Tesla stock has risen slightly in pre-market trading following the release of data from China regarding its August sales. The EV giant only managed to eke out a modest gain in sales despite a series of price cuts in the world’s biggest car market.
The China Passenger Car Association has reported that Tesla’s August sales in the country only increased by 9.3% compared to the previous year, reaching 84,159 units. These numbers fell significantly short of June levels, even after the electric car manufacturer implemented two significant price cuts within three days.

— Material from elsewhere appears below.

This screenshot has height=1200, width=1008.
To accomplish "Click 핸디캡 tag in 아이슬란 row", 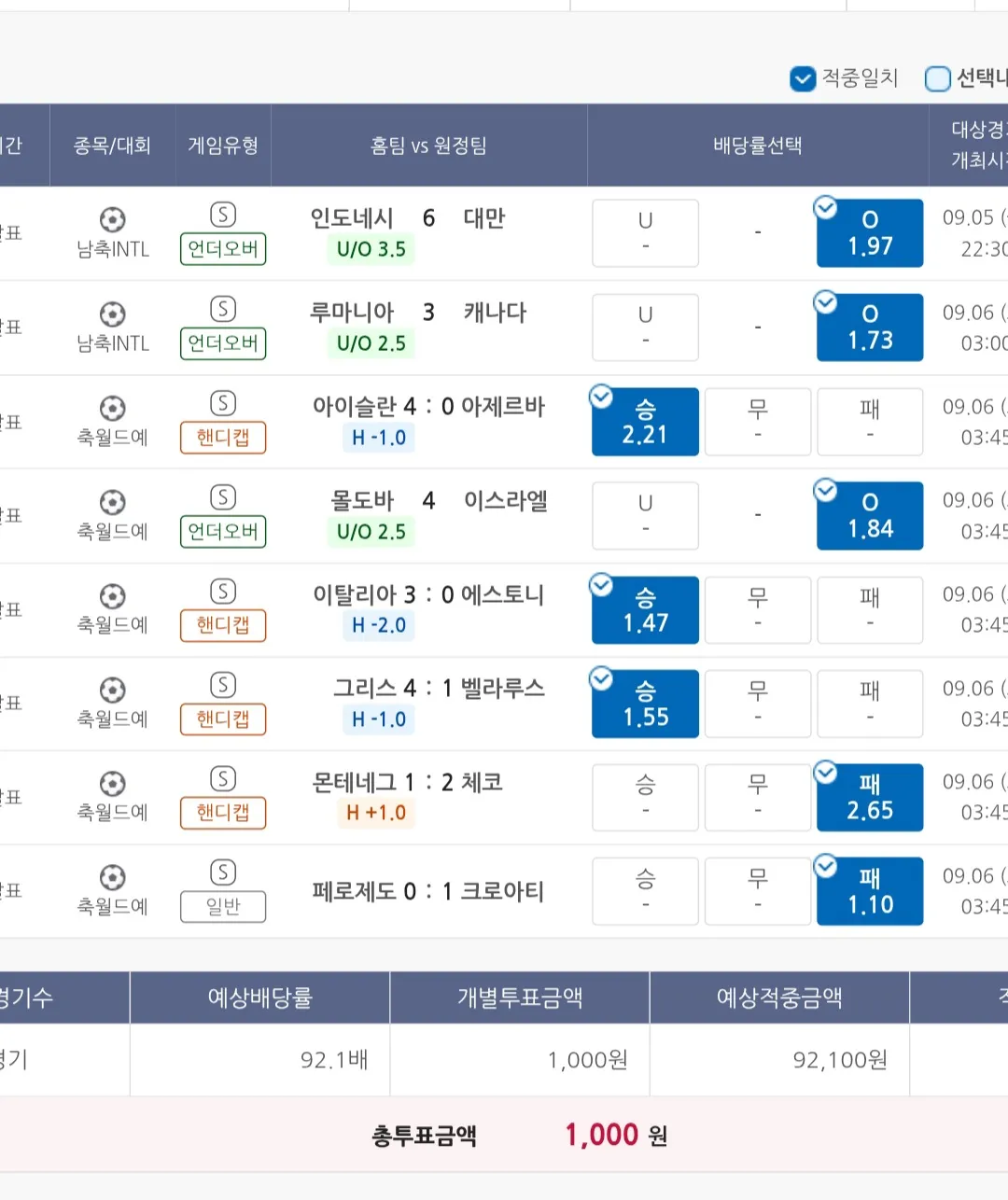I will [x=223, y=438].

Tesla lowered its prices further the previous Friday and extended rebates to customers in the United States, China, and Europe via its “Refer and Earn” program.
Tesla’s July sales were affected by the yearly scheduled maintenance of its gigafactory in Shanghai.

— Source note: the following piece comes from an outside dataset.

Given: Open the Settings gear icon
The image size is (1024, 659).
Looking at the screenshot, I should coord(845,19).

Tesla’s CEO, Elon Musk, told investors in July that the company is willing to prioritize increasing vehicle production over profit margins, as he believed this strategy would lead to a significant increase in the company’s valuation soon. He emphasized that Tesla’s focus for the latter half of the year would remain on gaining market share rather than expanding profit margins.
In Q2 2023, Tesla, Inc. (NASDAQ: TSLA) earned 91 cents per share, a 20% increase from the previous year, while revenues surged by 47% to reach a record $24.5 billion.
Tesla reported adjusted automotive margins of 18.7%, a slight improvement from the first quarter’s 18.3% but notably lower than last year’s second-quarter figure of 22.4%, significantly due to price cuts in its major global markets. Wall Street forecasts ranged between 17.5% and 17.9%.
As of the latest update, Tesla stock is up 0.31% in pre-market trading, indicating an opening bell price of $245.76 per share.